So you can have an object with language that conforms to our definition, an object (potentially the same one) with direction that conforms to our definition, or else you get an error if they have a non-conforming value.

so what you mean is that the following is disallowed:

"@context" : [
        "https://schema.org",
        "https://www.w3.org/ns/pub-context",
       {
             "@language" : "fr"
       },
      {
            "term" : "https://example.org/term",
           "language" : "fr"
      }
]

This is certainly valid JSON-LD. But I did not see in https://www.w3.org/TR/pub-manifest/#manifest-context where we say that there can only be one language setting...

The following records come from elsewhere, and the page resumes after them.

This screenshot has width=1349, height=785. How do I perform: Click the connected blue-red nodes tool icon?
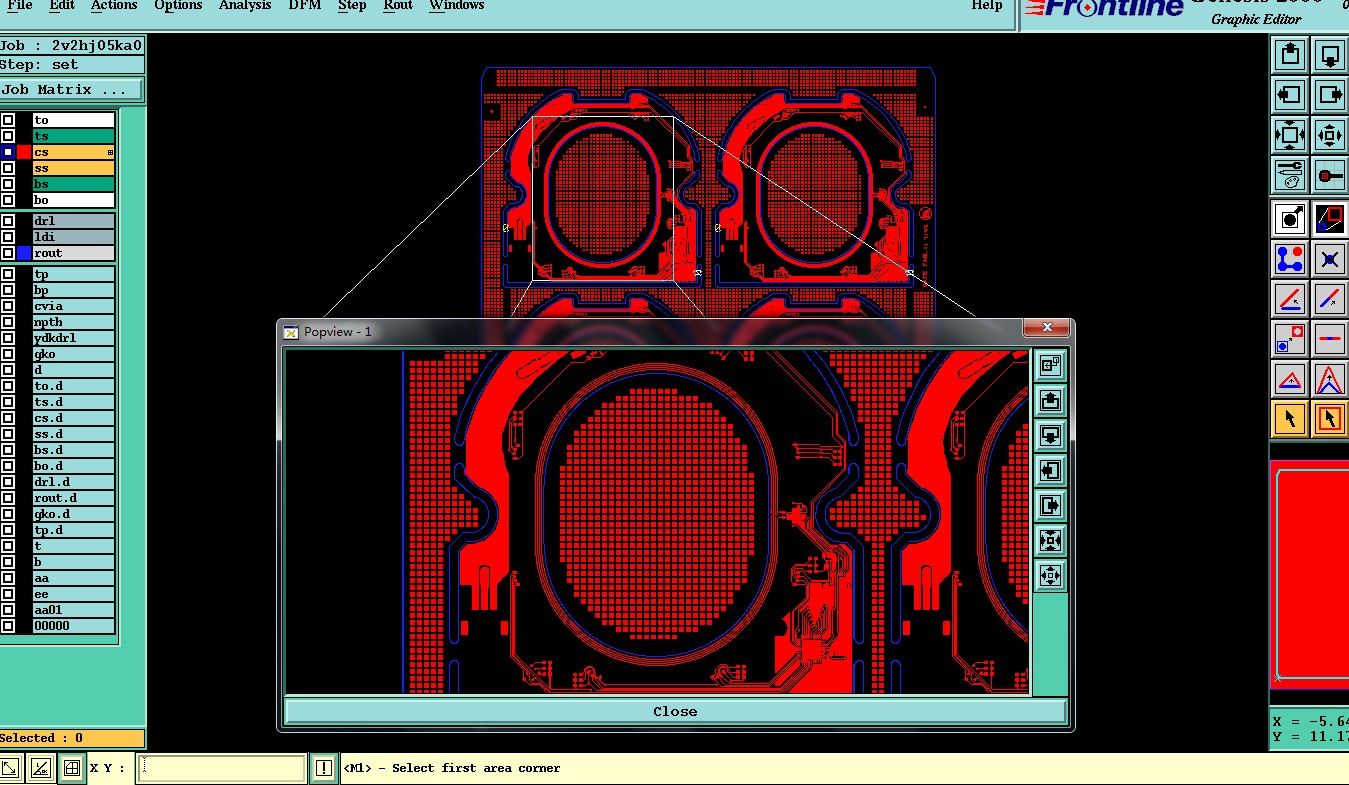pyautogui.click(x=1290, y=259)
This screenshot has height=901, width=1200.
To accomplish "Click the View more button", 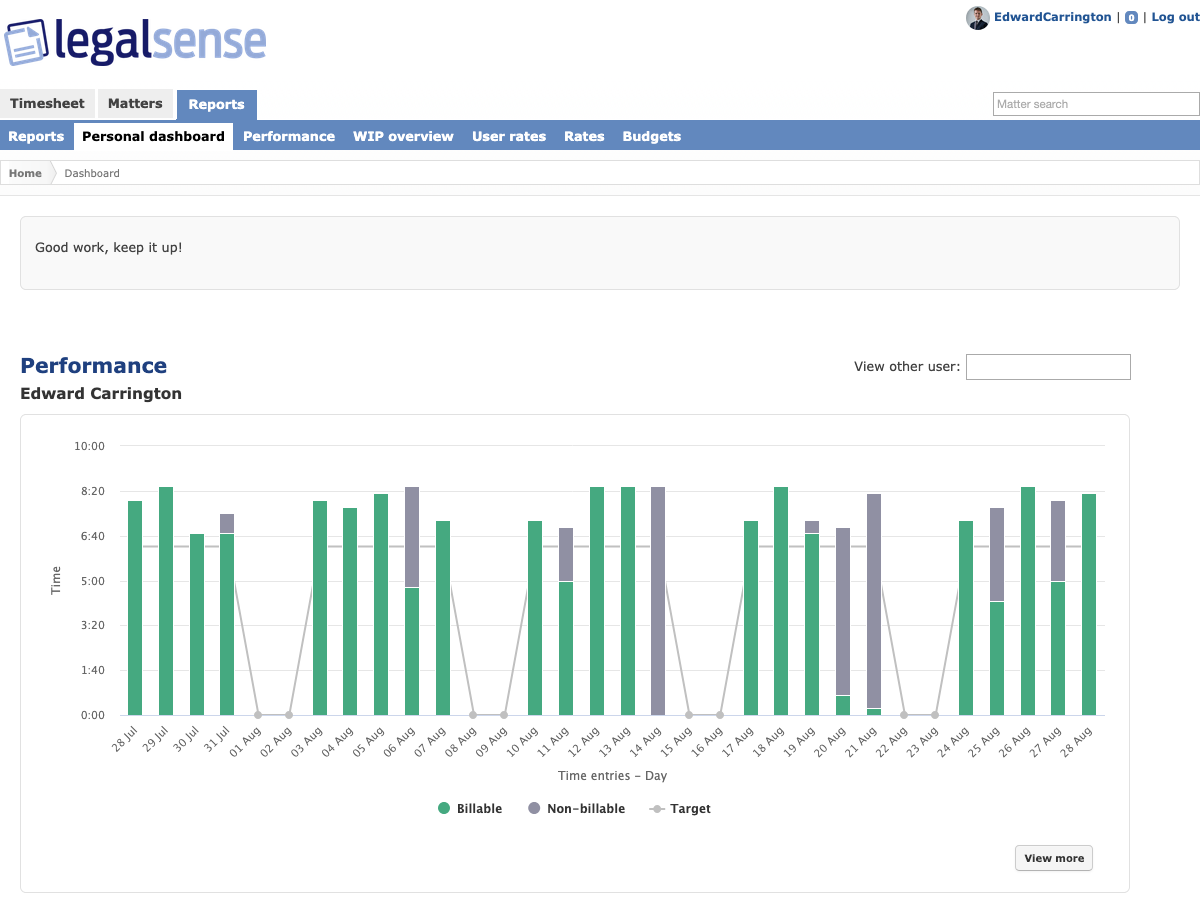I will [1054, 858].
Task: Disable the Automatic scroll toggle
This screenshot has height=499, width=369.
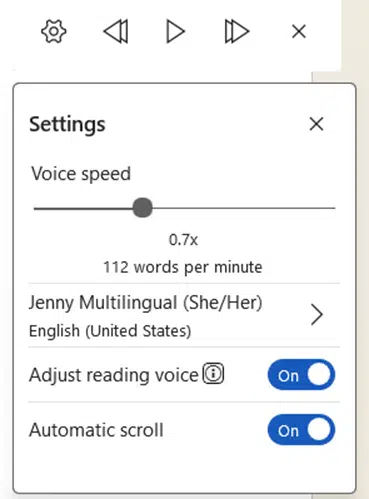Action: pyautogui.click(x=301, y=430)
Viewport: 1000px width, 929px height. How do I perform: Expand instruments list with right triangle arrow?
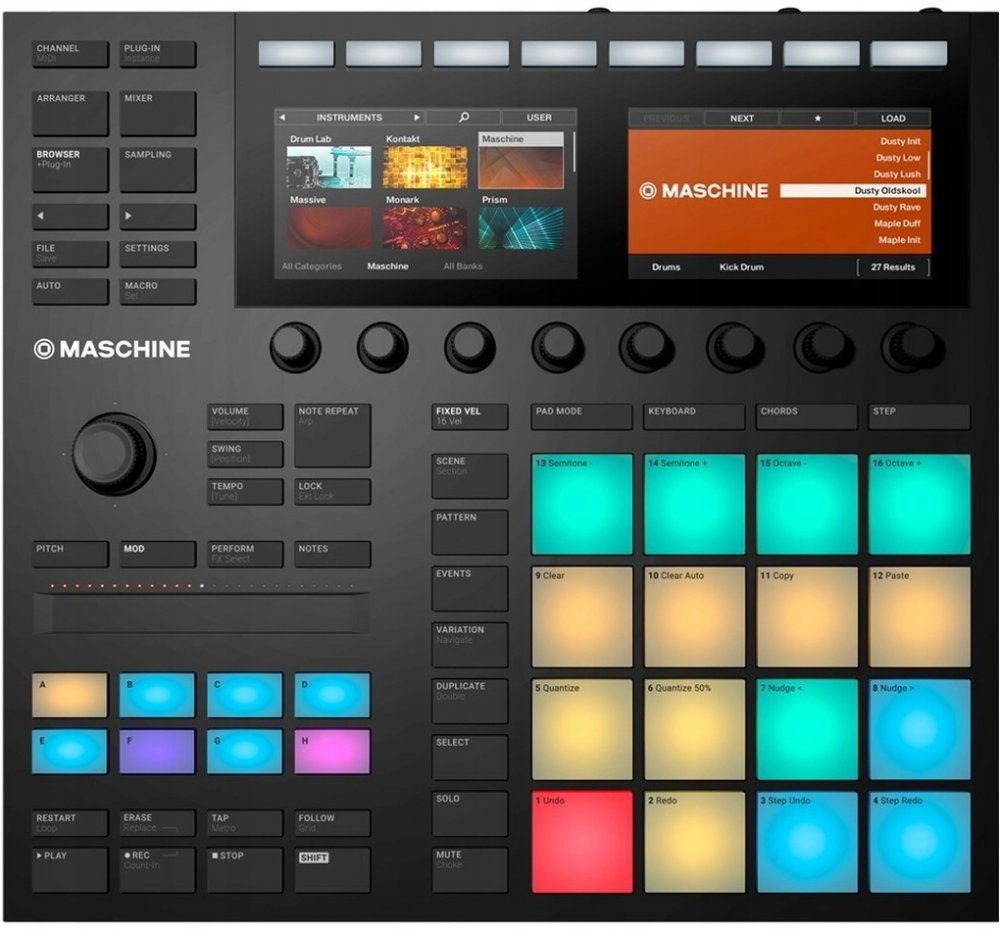417,117
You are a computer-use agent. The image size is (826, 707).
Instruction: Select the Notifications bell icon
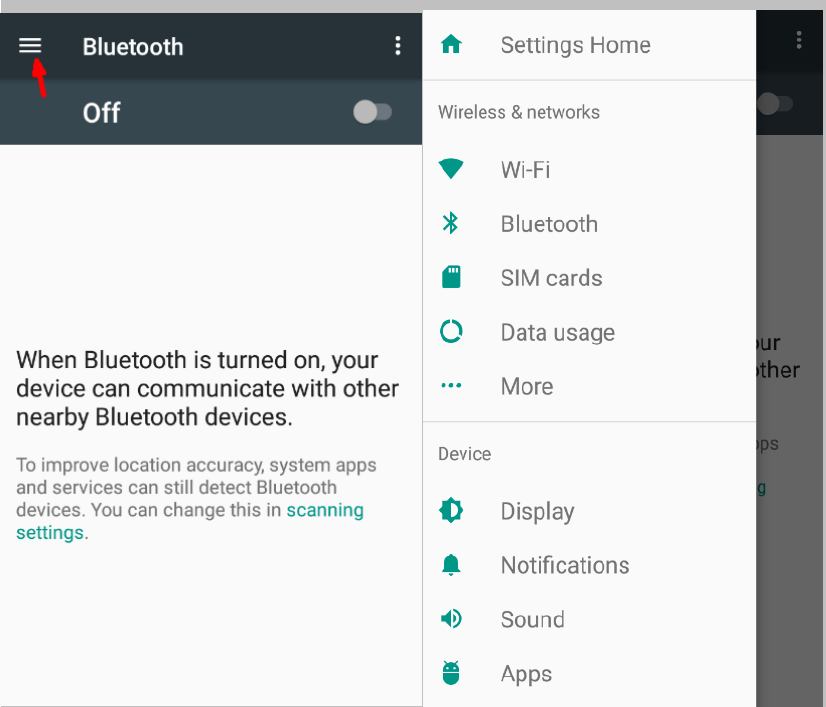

mattgarrish commented 4 years ago

where we say that there can only be one language setting...

You can have multiple language declarations so long as they all conform to our definition. anyOf applies to each additional item in the array. So long as the object's language/direction meets our conformance requirement, it will pass. If not, you're not allowed to have them in an object.

For example, in the following, only the last instance will result in an error since you can't have an object with an invalid language code:

"@context" : [
        "https://schema.org",
        "https://www.w3.org/ns/pub-context",
       {
             "language" : "fr"
       },
      {
            "term" : "https://example.org/term",
           "language" : "fr"
      },
      {
           "language": 1
      }
]
iherman commented 4 years ago

Ah! you said:

The false declarations forbid those properties from being used in any other object in a non-conforming way. It's a json schema shorthand for combining "not" with "required" to disallow them.

I did not understand the schema. We are o.k. then.

mattgarrish commented 4 years ago

I just pushed one more update, as the schema allowed for one property to be invalid if the other one was valid in a single object, since only one rule has to match. So this would be valid even though the language isn't:

{
    "direction": "rtl",
    "language": 1
}

To fix this, I've tweaked the rule so that either there is a valid language and no direction, a valid direction and no language, both a valid language and direction, or the object can't include either.

That should cover everything now...